The Money Bowl

The real competition in big-time college sports is over who can spend the most.

Pollard, former CFO of the University of Wisconsin athletic department, concedes that the spending race is “staggering” and “never ending.” But he doesn’t blame big schools for spending what they do. “To each his own,” he says. “It’s a competitive business.” Pollard’s view is that the race will continue as long as fans are willing to support it: “Until consumers stop investing in it, the market drives it.”

Revenue Generators

Indeed, fans seem to have an insatiable appetite for college-sports tickets, television broadcasts, and apparel. The biggest schools seemingly can grow revenues at will — and in recent years have been less shy about doing so, pushing further into the realm of blatant commercialization.

Rather than rebuke colleges for any excesses, the NCAA — in more of an admission of reality than a change in policy — gave college athletics its blessing for running up the score on revenues. “Let us end the ambivalence and do the best job we can developing revenue for our athletics departments,” NCAA president Myles Brand told athletic directors at a convention in January. “Athletics, like the university as a whole, seeks to maximize revenues. In this respect, it has an obligation to conduct its revenue-generating activities in a productive, sound, and businesslike manner.” It was a sharp departure from Brand’s earlier warnings for athletic departments to tone down the commercialization.

“There’s no doubt that the brakes are off on efforts to increase revenues,” says Stephen A. Greyser, a marketing professor at Harvard Business School who studies the business of sports.

While Henderson says Ohio State keeps tight controls on costs, the school is focused on developing additional sources of revenue. That goal is shared by universities around the country, and it’s not just premium stadium seating they are pursuing. A common trend among athletic departments is to outsource the sales of broadcasting rights and sponsorships to professional sports-marketing companies.

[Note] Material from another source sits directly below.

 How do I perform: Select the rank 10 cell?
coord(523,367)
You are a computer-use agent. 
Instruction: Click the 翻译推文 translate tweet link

Last year, for example, Boston College handed over sponsorship sales to Fenway Sports Group, the marketing arm of the Boston Red Sox. T.J. Nelligan, who runs Nelligan Sports Marketing, says such agreements can increase broadcasting and sponsorship revenue exponentially. The University of Louisville, for example, credits its outsourcing deal with Nelligan for increasing its broadcasting and sponsorship revenue from $700,000 in 1996 to $7 million last year.

Borrowing another page from the professional-sports playbook, universities are also beginning to sell naming rights on their stadiums. Louisville is reportedly seeking $40 million for the naming rights to a new arena it is building on campus. (Such a deal would dwarf the $5 million Louisville received to name its football stadium, which opened in 1998, after a pizza chain: Papa John’s Cardinal Stadium.) The University of Minnesota already sold the naming rights to its new football stadium, expected to be completed in 2009, to TCF Bank for $35 million. Elizabeth Eull, associate athletic director for administration and finance and CFO of the athletic department, says some on campus squawked over the deal, which will help fund the $248 million project. “There was some discontent, but it’s a situations where you say, ‘This isn’t going to get done without [selling the naming rights],’” she says.